O’leary remarked, “In the spinal cord distinct subpopulations of progenitors that generate different classes of neurons are defined by unique sets of transcriptions factors, and are separated by sharp spatial borders. But in the cerebral cortex the situation is very different. There are no genes that we or anybody else have identified that define separate subpopulations of progenitors that generate neurons that form the different regions of the cerebral cortex. Thus a different mechanism must operate.”

The significant trait of progenitor cells that could go on to form the cerebral cortex is said to be the expression of Emx1, a homeodomain transcription factor. O’Leary suggested that the local identity of progenitors in the Emx1 lineage could involve a graded expression of one or more transcription factors that may describe exclusive subpopulations of progenitors using differences in their expression levels.

The most capable applicant was believed to be Lhx2, which is expressed in all progenitors of the Emx1 lineage but at diverse levels in a graded pattern. Examining this hypothesis needed that Shen-ju Chou, Ph.D., a senior research associate in the O’Leary lab and first-author of this study, developed a new genetically-engineered mouse to erase Lhx2 in a conditional fashion.
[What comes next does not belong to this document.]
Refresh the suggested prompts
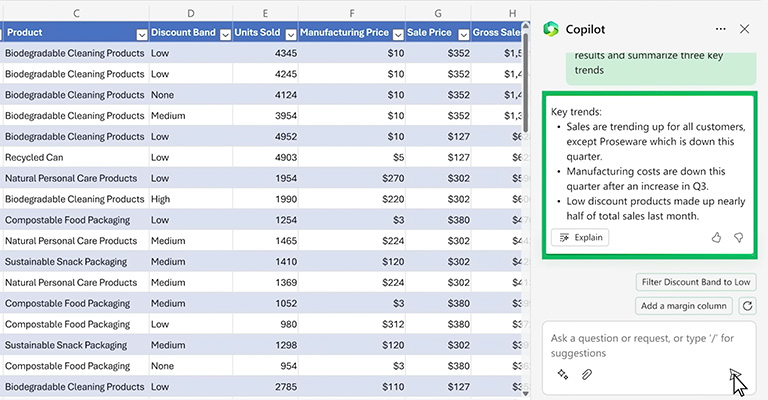The width and height of the screenshot is (768, 400). tap(746, 306)
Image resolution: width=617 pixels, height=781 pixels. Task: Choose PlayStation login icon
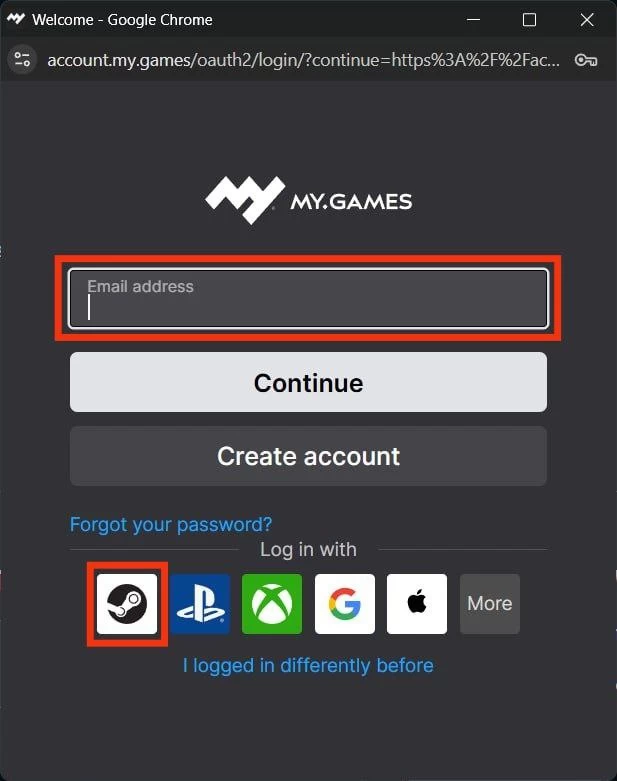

Shen-ju and two other members of O’Leary’s team, Carlos G. Perez Garcia, Ph.D. and Todd T. Kroll, Ph.D., then used this mouse line to remove Lhx2 at diverse times during embryonic development to evaluate whether Lhx2 had any say over the progenitors’ fate in generating areas of the cerebral cortex.

When the researchers removed Lhx2 from neuroepithelial cells before they made the shift into radial glia, the neocortex was apparently altered into a huge, out-of-place olfactory cortex. But when they erased Lhx2 just one day afterward the change did not take place, thereby signifying that the progenitors’ local identity was fixed.

Chou mentioned, “These experiments show that Lhx2 regulates the regional fate decision of progenitors of the Emx1 lineage to generate neocortex or olfactory cortex. Lhx2 needs to be present in appropriate quantities during a critical window of time for progenitors to make the appropriate fate decision.”

O’Leary’s team devices to expand this work to decide the mechanism of action of Lhx2, and whether altering Lhx2 levels could direct, or limit, the separation of embryonic stem (ES) cells, stimulated pluripotent stem (iPS) cells. This work could be significant for developing plans for brain repair.

This study was published in the advance online edition of Nature Neuroscience.